Stored records:
*****

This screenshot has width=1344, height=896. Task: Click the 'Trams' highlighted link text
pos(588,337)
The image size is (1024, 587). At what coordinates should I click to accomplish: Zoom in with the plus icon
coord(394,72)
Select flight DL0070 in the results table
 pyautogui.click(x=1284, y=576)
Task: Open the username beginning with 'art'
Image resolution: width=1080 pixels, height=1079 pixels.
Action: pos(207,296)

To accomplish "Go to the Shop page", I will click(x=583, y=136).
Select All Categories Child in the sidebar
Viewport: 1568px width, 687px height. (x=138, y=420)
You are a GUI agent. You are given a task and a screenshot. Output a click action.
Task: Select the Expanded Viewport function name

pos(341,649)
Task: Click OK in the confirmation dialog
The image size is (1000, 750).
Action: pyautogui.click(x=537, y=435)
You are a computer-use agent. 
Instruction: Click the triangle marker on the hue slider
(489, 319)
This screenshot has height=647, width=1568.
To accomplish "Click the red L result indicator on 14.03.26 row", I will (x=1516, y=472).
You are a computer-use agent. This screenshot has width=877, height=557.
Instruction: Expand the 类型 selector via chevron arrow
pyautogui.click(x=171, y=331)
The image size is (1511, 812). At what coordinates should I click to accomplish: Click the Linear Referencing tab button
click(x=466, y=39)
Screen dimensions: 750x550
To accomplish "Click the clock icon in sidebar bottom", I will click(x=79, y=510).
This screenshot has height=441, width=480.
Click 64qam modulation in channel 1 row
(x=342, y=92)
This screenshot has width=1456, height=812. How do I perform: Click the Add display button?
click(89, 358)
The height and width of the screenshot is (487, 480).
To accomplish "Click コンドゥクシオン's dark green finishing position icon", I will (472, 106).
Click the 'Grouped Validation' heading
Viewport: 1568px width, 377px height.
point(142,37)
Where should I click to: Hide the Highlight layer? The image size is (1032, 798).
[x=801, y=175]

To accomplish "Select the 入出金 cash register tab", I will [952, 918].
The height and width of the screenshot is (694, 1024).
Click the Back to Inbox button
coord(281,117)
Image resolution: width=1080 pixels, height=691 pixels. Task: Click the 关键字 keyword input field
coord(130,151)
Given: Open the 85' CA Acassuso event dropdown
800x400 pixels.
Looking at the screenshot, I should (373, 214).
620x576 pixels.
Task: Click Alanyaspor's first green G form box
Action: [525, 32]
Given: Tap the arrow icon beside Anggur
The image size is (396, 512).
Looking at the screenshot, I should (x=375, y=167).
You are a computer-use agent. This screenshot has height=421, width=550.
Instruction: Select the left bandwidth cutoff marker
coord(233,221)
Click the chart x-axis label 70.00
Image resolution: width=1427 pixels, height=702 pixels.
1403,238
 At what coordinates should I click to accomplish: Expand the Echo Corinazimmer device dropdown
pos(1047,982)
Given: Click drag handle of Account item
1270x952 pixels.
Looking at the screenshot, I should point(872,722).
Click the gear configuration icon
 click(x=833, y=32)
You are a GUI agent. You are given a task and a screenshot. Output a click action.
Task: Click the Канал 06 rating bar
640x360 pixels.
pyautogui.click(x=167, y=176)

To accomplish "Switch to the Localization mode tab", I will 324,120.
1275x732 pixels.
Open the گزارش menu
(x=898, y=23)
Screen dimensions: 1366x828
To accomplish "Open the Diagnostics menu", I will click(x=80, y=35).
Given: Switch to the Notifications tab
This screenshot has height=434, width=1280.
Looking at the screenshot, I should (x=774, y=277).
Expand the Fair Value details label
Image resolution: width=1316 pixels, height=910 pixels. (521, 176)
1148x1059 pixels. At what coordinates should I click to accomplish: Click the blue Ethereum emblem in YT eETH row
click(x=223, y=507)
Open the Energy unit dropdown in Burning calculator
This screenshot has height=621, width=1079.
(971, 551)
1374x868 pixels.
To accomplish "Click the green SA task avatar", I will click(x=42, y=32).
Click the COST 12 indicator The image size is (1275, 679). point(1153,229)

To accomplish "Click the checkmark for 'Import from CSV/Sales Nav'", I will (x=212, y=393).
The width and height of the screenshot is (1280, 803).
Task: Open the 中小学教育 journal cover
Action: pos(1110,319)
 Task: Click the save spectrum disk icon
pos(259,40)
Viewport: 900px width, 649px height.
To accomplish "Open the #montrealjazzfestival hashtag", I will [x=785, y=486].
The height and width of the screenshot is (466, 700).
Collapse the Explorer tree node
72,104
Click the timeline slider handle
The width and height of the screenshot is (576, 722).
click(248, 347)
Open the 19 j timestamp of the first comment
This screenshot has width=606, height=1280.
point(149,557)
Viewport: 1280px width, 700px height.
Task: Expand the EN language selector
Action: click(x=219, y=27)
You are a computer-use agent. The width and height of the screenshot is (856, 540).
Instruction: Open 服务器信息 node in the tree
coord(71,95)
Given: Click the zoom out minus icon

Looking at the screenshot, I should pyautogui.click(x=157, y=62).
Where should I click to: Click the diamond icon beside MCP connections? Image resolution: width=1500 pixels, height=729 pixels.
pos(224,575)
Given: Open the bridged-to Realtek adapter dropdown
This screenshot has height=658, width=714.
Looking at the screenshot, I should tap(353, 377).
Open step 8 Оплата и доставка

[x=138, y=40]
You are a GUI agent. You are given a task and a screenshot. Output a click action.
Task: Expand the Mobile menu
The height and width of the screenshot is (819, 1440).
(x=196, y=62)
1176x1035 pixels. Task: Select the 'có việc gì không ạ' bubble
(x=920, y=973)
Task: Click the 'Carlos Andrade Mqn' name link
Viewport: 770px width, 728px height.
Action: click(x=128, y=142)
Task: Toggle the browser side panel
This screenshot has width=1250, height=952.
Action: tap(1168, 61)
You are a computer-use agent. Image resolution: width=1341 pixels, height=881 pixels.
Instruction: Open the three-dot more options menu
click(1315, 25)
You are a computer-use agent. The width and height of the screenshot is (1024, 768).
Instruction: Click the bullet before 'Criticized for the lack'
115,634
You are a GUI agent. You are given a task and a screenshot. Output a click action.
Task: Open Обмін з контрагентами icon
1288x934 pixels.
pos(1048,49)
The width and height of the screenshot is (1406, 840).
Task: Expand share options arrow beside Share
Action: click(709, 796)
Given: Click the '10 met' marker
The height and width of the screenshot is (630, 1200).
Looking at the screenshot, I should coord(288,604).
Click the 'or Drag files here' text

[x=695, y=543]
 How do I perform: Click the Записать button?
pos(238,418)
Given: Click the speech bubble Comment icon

*****

# REQUIRED ACTION
Your answer must contain every line of the records, exactly.

# OUTPUT FOR THIS TASK
This screenshot has width=1344, height=896. Task: Click the 'Trams' highlighted link text
pos(588,337)
The image size is (1024, 587). At what coordinates should I click to accomplish: Zoom in with the plus icon
coord(394,72)
Select flight DL0070 in the results table
 pyautogui.click(x=1284, y=576)
Task: Open the username beginning with 'art'
Image resolution: width=1080 pixels, height=1079 pixels.
Action: pos(207,296)

To accomplish "Go to the Shop page", I will click(x=583, y=136).
Select All Categories Child in the sidebar
Viewport: 1568px width, 687px height. (x=138, y=420)
You are a GUI agent. You are given a task and a screenshot. Output a click action.
Task: Select the Expanded Viewport function name

pos(341,649)
Task: Click OK in the confirmation dialog
The image size is (1000, 750).
Action: pyautogui.click(x=537, y=435)
You are a computer-use agent. 
Instruction: Click the triangle marker on the hue slider
(489, 319)
This screenshot has height=647, width=1568.
To accomplish "Click the red L result indicator on 14.03.26 row", I will (x=1516, y=472).
You are a computer-use agent. This screenshot has width=877, height=557.
Instruction: Expand the 类型 selector via chevron arrow
pyautogui.click(x=171, y=331)
The image size is (1511, 812). At what coordinates should I click to accomplish: Click the Linear Referencing tab button
click(x=466, y=39)
Screen dimensions: 750x550
To accomplish "Click the clock icon in sidebar bottom", I will click(x=79, y=510).
This screenshot has height=441, width=480.
Click 64qam modulation in channel 1 row
(x=342, y=92)
This screenshot has width=1456, height=812. How do I perform: Click the Add display button?
click(89, 358)
The height and width of the screenshot is (487, 480).
To accomplish "Click コンドゥクシオン's dark green finishing position icon", I will (472, 106).
Click the 'Grouped Validation' heading
Viewport: 1568px width, 377px height.
point(142,37)
Where should I click to: Hide the Highlight layer? The image size is (1032, 798).
[x=801, y=175]

To accomplish "Select the 入出金 cash register tab", I will [952, 918].
The height and width of the screenshot is (694, 1024).
Click the Back to Inbox button
coord(281,117)
Image resolution: width=1080 pixels, height=691 pixels. Task: Click the 关键字 keyword input field
coord(130,151)
Given: Open the 85' CA Acassuso event dropdown
800x400 pixels.
Looking at the screenshot, I should (373, 214).
620x576 pixels.
Task: Click Alanyaspor's first green G form box
Action: [525, 32]
Given: Tap the arrow icon beside Anggur
The image size is (396, 512).
Looking at the screenshot, I should (x=375, y=167).
You are a computer-use agent. This screenshot has height=421, width=550.
Instruction: Select the left bandwidth cutoff marker
coord(233,221)
Click the chart x-axis label 70.00
Image resolution: width=1427 pixels, height=702 pixels.
1403,238
 At what coordinates should I click to accomplish: Expand the Echo Corinazimmer device dropdown
pos(1047,982)
Given: Click drag handle of Account item
1270x952 pixels.
Looking at the screenshot, I should point(872,722).
Click the gear configuration icon
 click(x=833, y=32)
You are a GUI agent. You are given a task and a screenshot. Output a click action.
Task: Click the Канал 06 rating bar
640x360 pixels.
pyautogui.click(x=167, y=176)

To accomplish "Switch to the Localization mode tab", I will 324,120.
1275x732 pixels.
Open the گزارش menu
(x=898, y=23)
Screen dimensions: 1366x828
To accomplish "Open the Diagnostics menu", I will click(x=80, y=35).
Given: Switch to the Notifications tab
This screenshot has height=434, width=1280.
Looking at the screenshot, I should (x=774, y=277).
Expand the Fair Value details label
Image resolution: width=1316 pixels, height=910 pixels. (521, 176)
1148x1059 pixels. At what coordinates should I click to accomplish: Click the blue Ethereum emblem in YT eETH row
click(x=223, y=507)
Open the Energy unit dropdown in Burning calculator
This screenshot has height=621, width=1079.
(971, 551)
1374x868 pixels.
To accomplish "Click the green SA task avatar", I will click(x=42, y=32).
Click the COST 12 indicator The image size is (1275, 679). point(1153,229)

To accomplish "Click the checkmark for 'Import from CSV/Sales Nav'", I will (x=212, y=393).
The width and height of the screenshot is (1280, 803).
Task: Open the 中小学教育 journal cover
Action: pos(1110,319)
 Task: Click the save spectrum disk icon
pos(259,40)
Viewport: 900px width, 649px height.
To accomplish "Open the #montrealjazzfestival hashtag", I will [x=785, y=486].
The height and width of the screenshot is (466, 700).
Collapse the Explorer tree node
72,104
Click the timeline slider handle
The width and height of the screenshot is (576, 722).
click(248, 347)
Open the 19 j timestamp of the first comment
This screenshot has width=606, height=1280.
point(149,557)
Viewport: 1280px width, 700px height.
Task: Expand the EN language selector
Action: click(x=219, y=27)
You are a computer-use agent. The width and height of the screenshot is (856, 540).
Instruction: Open 服务器信息 node in the tree
coord(71,95)
Given: Click the zoom out minus icon

Looking at the screenshot, I should pyautogui.click(x=157, y=62).
Where should I click to: Click the diamond icon beside MCP connections? Image resolution: width=1500 pixels, height=729 pixels.
pos(224,575)
Given: Open the bridged-to Realtek adapter dropdown
This screenshot has height=658, width=714.
Looking at the screenshot, I should tap(353, 377).
Open step 8 Оплата и доставка

[x=138, y=40]
You are a GUI agent. You are given a task and a screenshot. Output a click action.
Task: Expand the Mobile menu
The height and width of the screenshot is (819, 1440).
(x=196, y=62)
1176x1035 pixels. Task: Select the 'có việc gì không ạ' bubble
(x=920, y=973)
Task: Click the 'Carlos Andrade Mqn' name link
Viewport: 770px width, 728px height.
Action: click(x=128, y=142)
Task: Toggle the browser side panel
This screenshot has width=1250, height=952.
Action: tap(1168, 61)
You are a computer-use agent. Image resolution: width=1341 pixels, height=881 pixels.
Instruction: Open the three-dot more options menu
click(1315, 25)
You are a computer-use agent. The width and height of the screenshot is (1024, 768).
Instruction: Click the bullet before 'Criticized for the lack'
115,634
You are a GUI agent. You are given a task and a screenshot. Output a click action.
Task: Open Обмін з контрагентами icon
1288x934 pixels.
pos(1048,49)
The width and height of the screenshot is (1406, 840).
Task: Expand share options arrow beside Share
Action: click(709, 796)
Given: Click the '10 met' marker
The height and width of the screenshot is (630, 1200).
Looking at the screenshot, I should coord(288,604).
Click the 'or Drag files here' text

[x=695, y=543]
 How do I perform: Click the Записать button?
pos(238,418)
Given: Click the speech bubble Comment icon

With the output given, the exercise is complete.